Problem to work on: Copy out the material from the line with "Given: Select the Version" up to and including the line with "I will coord(630,147).", keeping every line identical to the original.

Provided entries:
## Start

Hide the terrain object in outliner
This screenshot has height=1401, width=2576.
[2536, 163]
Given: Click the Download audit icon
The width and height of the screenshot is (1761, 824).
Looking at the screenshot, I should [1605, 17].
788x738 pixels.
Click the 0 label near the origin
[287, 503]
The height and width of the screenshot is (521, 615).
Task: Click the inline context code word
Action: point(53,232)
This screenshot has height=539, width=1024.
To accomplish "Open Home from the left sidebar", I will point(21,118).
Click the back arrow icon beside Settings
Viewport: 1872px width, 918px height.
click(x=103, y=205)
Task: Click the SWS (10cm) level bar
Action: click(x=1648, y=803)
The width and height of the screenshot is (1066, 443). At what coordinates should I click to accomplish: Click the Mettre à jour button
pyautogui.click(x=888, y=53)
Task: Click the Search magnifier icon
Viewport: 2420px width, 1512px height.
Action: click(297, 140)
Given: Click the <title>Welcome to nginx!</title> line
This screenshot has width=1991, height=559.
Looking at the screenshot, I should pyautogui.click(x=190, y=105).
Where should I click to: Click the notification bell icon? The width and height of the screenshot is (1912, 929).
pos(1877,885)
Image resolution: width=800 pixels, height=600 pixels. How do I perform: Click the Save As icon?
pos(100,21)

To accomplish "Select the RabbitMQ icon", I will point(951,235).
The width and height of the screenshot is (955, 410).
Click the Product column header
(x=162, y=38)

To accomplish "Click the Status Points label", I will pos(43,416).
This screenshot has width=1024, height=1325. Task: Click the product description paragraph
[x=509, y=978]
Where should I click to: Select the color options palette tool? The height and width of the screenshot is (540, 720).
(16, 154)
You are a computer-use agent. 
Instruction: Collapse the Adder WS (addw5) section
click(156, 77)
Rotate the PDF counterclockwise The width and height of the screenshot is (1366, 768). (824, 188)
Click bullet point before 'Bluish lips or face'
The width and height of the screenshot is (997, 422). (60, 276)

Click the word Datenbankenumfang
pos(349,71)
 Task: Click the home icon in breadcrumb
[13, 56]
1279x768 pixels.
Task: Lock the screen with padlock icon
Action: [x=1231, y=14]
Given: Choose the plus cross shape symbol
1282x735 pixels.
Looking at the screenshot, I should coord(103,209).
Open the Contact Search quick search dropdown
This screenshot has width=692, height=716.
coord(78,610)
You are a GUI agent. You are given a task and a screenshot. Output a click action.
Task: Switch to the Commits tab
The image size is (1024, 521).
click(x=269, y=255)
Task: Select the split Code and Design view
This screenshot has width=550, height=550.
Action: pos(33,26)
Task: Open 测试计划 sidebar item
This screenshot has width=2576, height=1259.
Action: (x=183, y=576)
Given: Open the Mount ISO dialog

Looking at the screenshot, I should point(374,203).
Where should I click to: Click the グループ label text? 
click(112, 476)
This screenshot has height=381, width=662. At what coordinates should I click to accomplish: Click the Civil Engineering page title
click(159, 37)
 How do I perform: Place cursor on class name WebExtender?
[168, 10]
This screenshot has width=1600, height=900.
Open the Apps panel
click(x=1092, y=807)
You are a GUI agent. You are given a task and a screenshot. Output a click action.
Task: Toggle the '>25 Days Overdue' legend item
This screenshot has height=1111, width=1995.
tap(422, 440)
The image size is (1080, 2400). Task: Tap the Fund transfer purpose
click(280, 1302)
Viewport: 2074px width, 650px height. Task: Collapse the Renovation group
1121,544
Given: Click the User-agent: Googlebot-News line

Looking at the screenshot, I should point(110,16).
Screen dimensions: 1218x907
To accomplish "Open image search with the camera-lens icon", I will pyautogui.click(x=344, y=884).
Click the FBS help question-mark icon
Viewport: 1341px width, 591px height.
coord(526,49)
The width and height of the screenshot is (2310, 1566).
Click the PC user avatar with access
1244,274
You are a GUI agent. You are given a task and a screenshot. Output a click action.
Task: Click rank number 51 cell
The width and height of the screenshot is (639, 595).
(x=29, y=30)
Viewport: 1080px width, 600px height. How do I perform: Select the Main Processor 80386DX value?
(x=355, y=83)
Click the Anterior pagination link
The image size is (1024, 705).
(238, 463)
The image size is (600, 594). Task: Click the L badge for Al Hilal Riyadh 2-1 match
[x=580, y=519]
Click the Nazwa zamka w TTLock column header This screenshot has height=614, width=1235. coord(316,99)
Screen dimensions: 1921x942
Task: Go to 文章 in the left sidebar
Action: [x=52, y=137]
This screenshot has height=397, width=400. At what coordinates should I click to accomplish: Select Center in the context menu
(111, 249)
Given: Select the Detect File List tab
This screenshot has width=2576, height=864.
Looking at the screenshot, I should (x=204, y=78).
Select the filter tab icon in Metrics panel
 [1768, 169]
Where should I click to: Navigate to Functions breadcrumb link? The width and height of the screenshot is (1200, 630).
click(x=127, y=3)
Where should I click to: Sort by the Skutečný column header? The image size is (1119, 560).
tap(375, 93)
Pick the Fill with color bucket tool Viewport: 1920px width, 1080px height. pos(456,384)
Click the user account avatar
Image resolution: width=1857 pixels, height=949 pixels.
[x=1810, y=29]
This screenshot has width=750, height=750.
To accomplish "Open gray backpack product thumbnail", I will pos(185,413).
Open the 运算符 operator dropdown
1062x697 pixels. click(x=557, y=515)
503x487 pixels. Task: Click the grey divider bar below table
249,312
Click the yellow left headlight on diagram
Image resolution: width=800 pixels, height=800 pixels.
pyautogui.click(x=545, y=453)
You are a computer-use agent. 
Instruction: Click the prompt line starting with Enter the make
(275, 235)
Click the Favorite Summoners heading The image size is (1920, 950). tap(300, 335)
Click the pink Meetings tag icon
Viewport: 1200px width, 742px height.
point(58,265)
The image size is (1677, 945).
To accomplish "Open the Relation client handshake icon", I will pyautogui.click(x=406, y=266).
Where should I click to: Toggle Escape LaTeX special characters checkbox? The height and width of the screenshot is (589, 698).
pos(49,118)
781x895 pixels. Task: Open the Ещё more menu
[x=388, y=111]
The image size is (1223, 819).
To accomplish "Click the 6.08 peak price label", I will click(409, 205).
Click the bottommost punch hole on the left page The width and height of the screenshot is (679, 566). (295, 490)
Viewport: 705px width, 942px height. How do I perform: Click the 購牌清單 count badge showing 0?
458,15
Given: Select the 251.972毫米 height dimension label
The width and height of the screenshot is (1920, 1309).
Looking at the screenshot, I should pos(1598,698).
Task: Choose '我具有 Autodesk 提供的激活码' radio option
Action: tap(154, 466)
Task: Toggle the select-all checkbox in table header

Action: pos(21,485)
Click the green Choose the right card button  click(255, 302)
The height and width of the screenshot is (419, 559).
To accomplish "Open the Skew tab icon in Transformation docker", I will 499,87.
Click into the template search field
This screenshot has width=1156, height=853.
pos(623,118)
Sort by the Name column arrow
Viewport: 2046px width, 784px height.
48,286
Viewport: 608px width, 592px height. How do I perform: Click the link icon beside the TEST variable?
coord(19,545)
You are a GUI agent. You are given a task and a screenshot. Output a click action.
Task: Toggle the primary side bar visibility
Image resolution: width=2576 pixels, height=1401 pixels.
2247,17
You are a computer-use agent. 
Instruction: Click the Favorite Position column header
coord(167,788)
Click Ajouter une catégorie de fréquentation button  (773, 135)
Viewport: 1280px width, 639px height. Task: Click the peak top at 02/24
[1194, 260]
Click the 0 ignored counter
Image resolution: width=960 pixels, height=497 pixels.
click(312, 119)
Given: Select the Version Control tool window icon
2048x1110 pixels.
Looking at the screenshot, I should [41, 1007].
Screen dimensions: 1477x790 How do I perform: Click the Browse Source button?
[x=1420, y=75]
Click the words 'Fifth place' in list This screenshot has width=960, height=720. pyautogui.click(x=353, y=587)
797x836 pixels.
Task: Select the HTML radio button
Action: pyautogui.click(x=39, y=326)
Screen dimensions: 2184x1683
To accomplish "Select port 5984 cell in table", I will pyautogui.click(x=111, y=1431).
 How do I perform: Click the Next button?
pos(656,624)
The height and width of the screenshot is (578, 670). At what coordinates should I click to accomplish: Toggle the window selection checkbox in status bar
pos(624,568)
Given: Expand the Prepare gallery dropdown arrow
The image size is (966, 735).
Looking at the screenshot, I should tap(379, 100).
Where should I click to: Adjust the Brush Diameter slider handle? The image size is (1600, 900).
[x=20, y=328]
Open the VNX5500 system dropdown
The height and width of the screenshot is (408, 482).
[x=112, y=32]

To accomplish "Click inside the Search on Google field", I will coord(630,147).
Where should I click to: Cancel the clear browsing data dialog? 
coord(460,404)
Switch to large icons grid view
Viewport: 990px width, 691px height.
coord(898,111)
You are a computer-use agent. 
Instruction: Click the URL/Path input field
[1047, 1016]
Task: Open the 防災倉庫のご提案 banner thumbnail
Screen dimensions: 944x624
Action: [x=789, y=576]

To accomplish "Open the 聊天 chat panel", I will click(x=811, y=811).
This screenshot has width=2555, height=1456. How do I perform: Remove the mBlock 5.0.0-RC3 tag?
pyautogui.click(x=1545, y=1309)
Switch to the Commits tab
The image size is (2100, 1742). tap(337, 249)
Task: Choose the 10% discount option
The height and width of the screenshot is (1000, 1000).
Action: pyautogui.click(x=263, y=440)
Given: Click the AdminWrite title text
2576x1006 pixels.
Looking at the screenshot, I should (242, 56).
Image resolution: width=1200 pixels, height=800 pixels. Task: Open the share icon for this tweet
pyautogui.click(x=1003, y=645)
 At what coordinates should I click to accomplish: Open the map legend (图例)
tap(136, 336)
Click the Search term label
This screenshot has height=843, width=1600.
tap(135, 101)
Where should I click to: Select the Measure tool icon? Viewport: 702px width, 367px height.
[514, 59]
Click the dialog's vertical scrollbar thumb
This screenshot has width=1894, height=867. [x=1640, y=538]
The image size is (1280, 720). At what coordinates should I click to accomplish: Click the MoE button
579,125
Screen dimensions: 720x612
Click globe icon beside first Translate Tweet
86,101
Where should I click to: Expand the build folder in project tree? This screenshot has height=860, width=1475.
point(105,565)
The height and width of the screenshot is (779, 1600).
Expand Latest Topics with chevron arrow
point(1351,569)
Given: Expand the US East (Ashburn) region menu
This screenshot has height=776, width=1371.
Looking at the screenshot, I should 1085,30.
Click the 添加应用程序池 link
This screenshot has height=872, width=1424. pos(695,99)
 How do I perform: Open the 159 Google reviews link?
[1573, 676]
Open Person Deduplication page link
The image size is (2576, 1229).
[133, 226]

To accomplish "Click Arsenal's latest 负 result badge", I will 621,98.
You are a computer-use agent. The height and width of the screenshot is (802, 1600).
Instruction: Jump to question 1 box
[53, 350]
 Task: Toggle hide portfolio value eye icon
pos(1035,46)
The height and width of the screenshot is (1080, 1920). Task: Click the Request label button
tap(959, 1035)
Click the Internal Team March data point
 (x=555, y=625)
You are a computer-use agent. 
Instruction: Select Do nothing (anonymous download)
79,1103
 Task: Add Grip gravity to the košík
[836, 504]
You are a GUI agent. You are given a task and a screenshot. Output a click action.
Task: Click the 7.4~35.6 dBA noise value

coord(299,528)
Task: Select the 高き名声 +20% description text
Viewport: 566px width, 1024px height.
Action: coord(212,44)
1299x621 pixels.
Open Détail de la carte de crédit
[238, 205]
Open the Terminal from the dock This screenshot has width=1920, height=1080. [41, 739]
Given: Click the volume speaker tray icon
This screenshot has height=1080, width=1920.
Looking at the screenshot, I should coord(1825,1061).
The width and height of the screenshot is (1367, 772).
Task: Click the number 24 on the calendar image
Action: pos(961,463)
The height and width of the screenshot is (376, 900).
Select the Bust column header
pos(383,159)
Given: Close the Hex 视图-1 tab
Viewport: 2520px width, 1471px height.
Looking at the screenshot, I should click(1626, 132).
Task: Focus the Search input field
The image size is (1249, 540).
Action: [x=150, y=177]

## End

The output:
Given: Select the Version Control tool window icon
2048x1110 pixels.
Looking at the screenshot, I should [41, 1007].
Screen dimensions: 1477x790 How do I perform: Click the Browse Source button?
[x=1420, y=75]
Click the words 'Fifth place' in list This screenshot has width=960, height=720. pyautogui.click(x=353, y=587)
797x836 pixels.
Task: Select the HTML radio button
Action: pyautogui.click(x=39, y=326)
Screen dimensions: 2184x1683
To accomplish "Select port 5984 cell in table", I will pyautogui.click(x=111, y=1431).
 How do I perform: Click the Next button?
pos(656,624)
The height and width of the screenshot is (578, 670). At what coordinates should I click to accomplish: Toggle the window selection checkbox in status bar
pos(624,568)
Given: Expand the Prepare gallery dropdown arrow
The image size is (966, 735).
Looking at the screenshot, I should tap(379, 100).
Where should I click to: Adjust the Brush Diameter slider handle? The image size is (1600, 900).
[x=20, y=328]
Open the VNX5500 system dropdown
The height and width of the screenshot is (408, 482).
[x=112, y=32]

To accomplish "Click inside the Search on Google field", I will coord(630,147).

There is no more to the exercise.